### EXERCISE PASSAGE
━━━━━━━━━━━━━━━━
Tuesday, June 1, 2010

College degree to write?

There was an ad in Mandy, the website that posts jobs for film crews, including writers. A small company wants writers, but only writers with college degrees.

And they must have a degree in screenwriting.

The reaction from all 0f my close friends which includes writers, directors and actors with a DP or two thrown in for good measure, was the same.

That's idiotic.

Needless to say, only one of my friends ever came close to a degree and it was at AFI, the film school here in L.A. A director friend of mine has a list of credits 3 pages long and he dropped out of school in Grade 10. I went to college for 2 years, majored in Psych and English and dropped out when I got a job at a local TV station and never looked back.

So the question is; will a writer with a degree in screenwriting necessarily be better than one who is not?

The answer of course is maybe or maybe not. Does the degree mean anything. Same answer, maybe or maybe not.

I have some experience in that I taught screenwriting at UCLA Extension for 2 years. It was an online course where I had 15 students each semester. At the same time I was working on scripts of my own.

Out of the 200 or so students I figured that there were probably 4 who, if they moved to LA, knew some contacts, networked and were lucky, could possibly make a living writing.

Why so few?

Because not everyone is a writer.

As someone once said "most people would like to have written, rather than write."

There are too many "aspiring writers" who think that buying Screenwriter or Final Draft software which are the top softwares used by screenwriters, is all you need to call yourself a writer. They also think that Hollywood is just hungry for scripts by unknown writers.


All of that is a myth. But they refuse to believe it.

For those who don't know this, there is a small chain of bookstores called Samuel French, catering primarily to stage and theater but also to the movie industry. Simply put they are the complete source of books on film. There's two stores in LA, one in Hollywood and one in Studio City.

What always comes to mind when I drop in, are the books on screenwriting. They range from how-to to how-not-to and everything in between. There are at least a hundred books on the subject of screenwriting and I always wondered how an aspiring writer could select one.

Originally there was one. And it wasn't even on screenwriting. It's called The Art of Dramatic Writing and was written in 1946 by Lajos Egri.It was the only book I had and still recommend. You can still find it at Sam French's.

It can be argued that most writers went to college primarily so that they could get jobs teaching at colleges while they wrote their epics. Writers are mostly born, not created. This doesn't mean all of them write great books, but true writers have a curiosity almost from the day they were born.

They want to know stuff.

And the film industry was and remains to an extent, the haven for talent and those things that are undefinable. I always told my students I could show them how I write and how to write a screenplay.
━━━━━━━━━━━━━━━━
### DATA BLOCK
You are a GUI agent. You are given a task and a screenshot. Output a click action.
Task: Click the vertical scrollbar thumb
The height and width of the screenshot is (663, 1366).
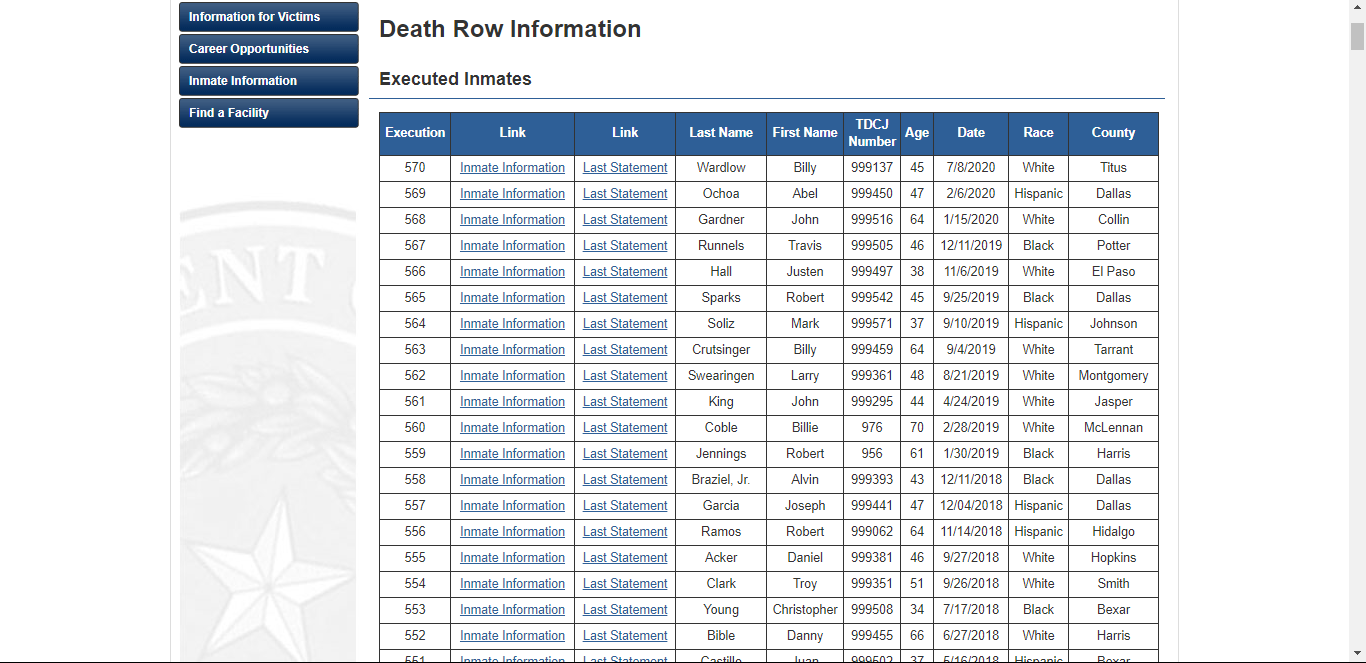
━━━━━━━━━━━━━━━━
### WORK TASK 1
From the blog post on screenwriting degrees, list the kinds of film professionals the author names among their close friends.
### WORK TASK 2
Please carry the blog post on screenwriting degrees forward from its last sentence.

### FINAL ANSWER 1
writers, directors, actors, DPs

### FINAL ANSWER 2
But I could not show them how to write it well.

Because that changes with every one of us. Nobody writes the same, for the most part. One of my students took my class for 5 semesters and at the end, was no better than the first script he wrote. Two others really were inspired and created work far better than what they began in a semester or two.

Most of the students were very ordinary, nothing awful but nothing good either. Many took one semester and realized how hard it was to "fill in the blank page" as we say. Some quit after a few weeks. Only those four excelled.

And only two continue to write, one had a screenplay optioned. And they're still out there writing. One works at a day job and gets up at 5am to write for an hour before she goes to work.

Even I couldn't do that on a good day.

For the record, I never had formal training in writing. I learned the hard way, by writing and writing until people said it was good. I once retyped the entire screenplay of the Oscar winning film The Deerhunter. Somehow it made me feel like I had written a professional screenplay. And I retyped a few others.

It took me around 3 years to become reasonably good while I worked as director, producer and sometimes writer for commercials and corporate films. For some it comes natural, for the rest of us it takes discipline and craft.




(Fri: Projects at hand)

1 comment:

  1. You're absolutely right Jim; it's the same with acting. I went to drama school full time for three years as opposed to taking a degree; we worked on the physical and psychological aspects of acting and drama, which is the reason we don't lose our voices when performing every night, and we picked up techniques to help others with speech therapy on the way.
    In our year, which was probably the most successful year at our college, maybe ten of us, out of about sixty even started as actors; the rest went on to be speech therapists and teachers.
    Then when we went into the theatre the people with degrees were making the coffee – of course a lot of them went on to be movie directors but that's another story.